=== REQUIREMENT ===
Repeat the entries below word for word, though any picture in them should be dropped.
═════ DATA TO USE
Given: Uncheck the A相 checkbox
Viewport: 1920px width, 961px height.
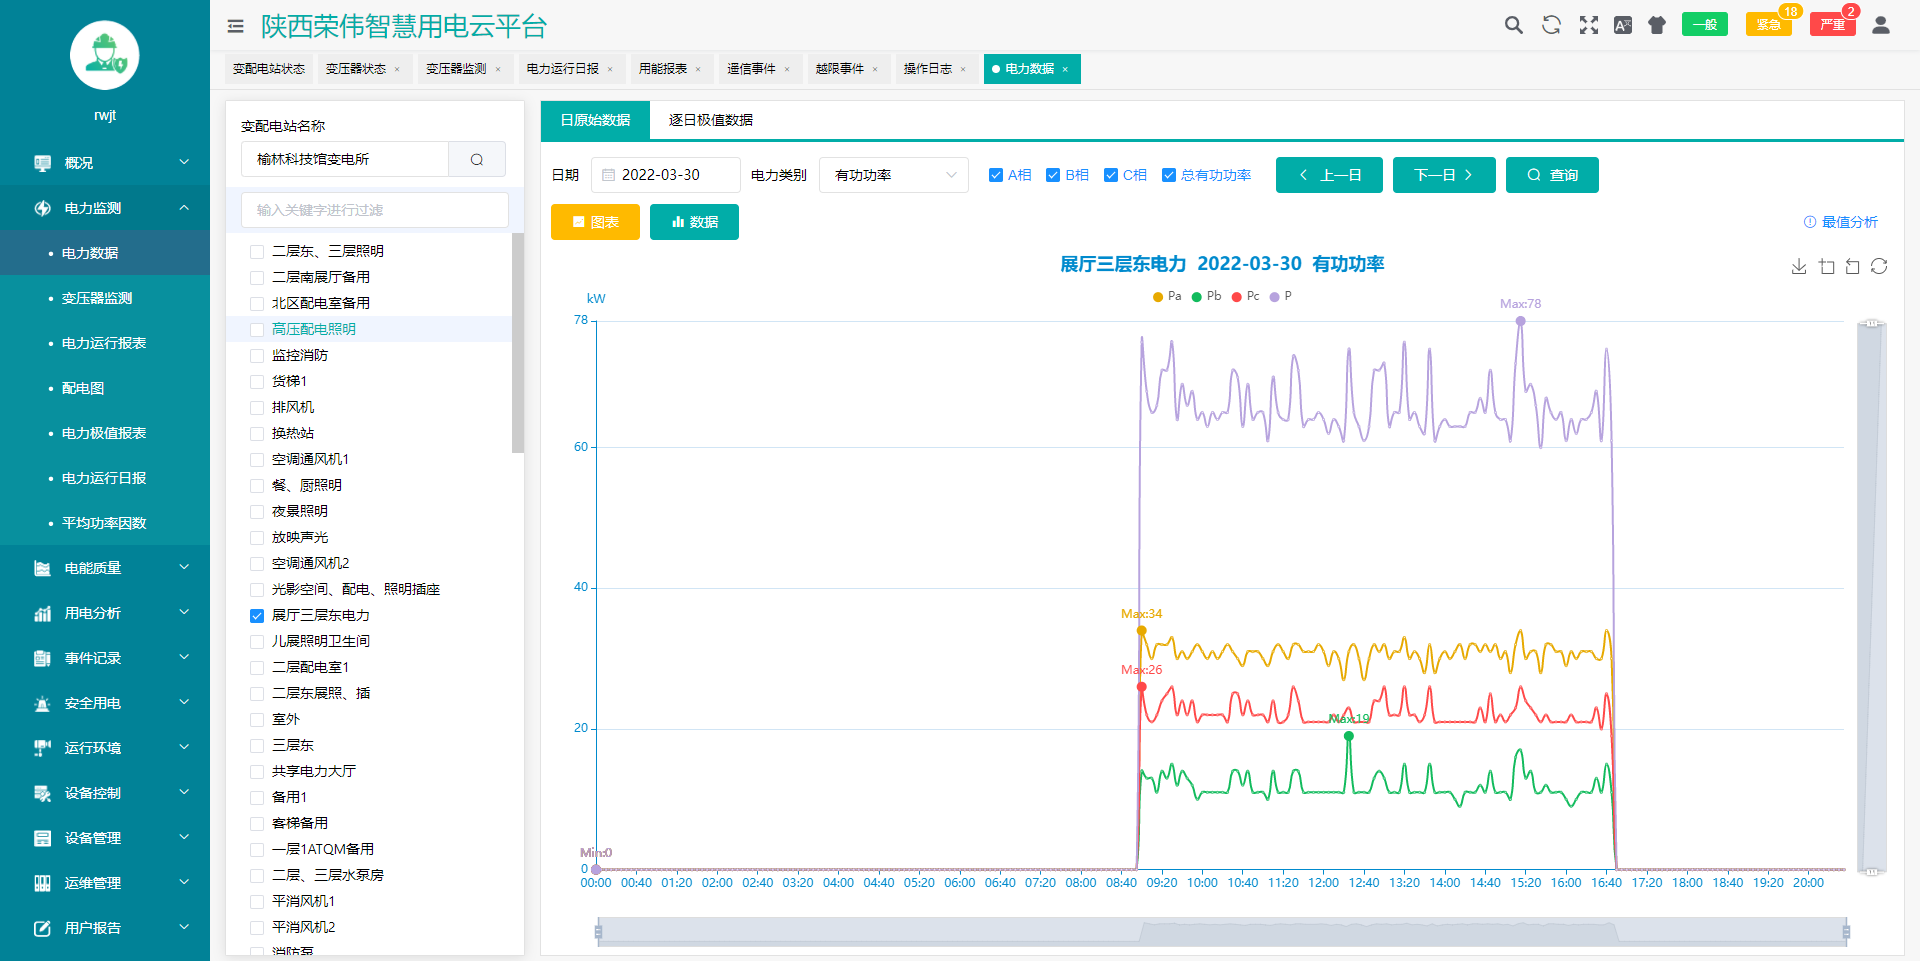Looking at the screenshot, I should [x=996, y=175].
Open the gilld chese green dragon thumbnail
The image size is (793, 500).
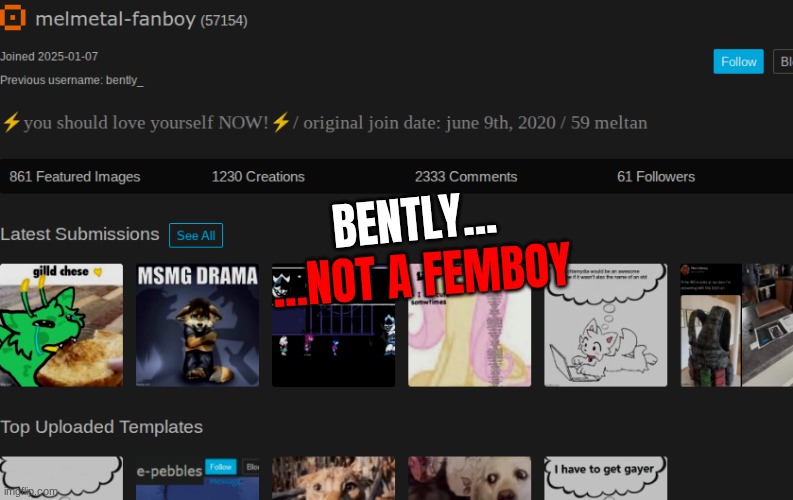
══════════
=== SOLUTION ===
Given: Uncheck the A相 checkbox
Viewport: 1920px width, 961px height.
Looking at the screenshot, I should [x=996, y=175].
Open the gilld chese green dragon thumbnail
The image size is (793, 500).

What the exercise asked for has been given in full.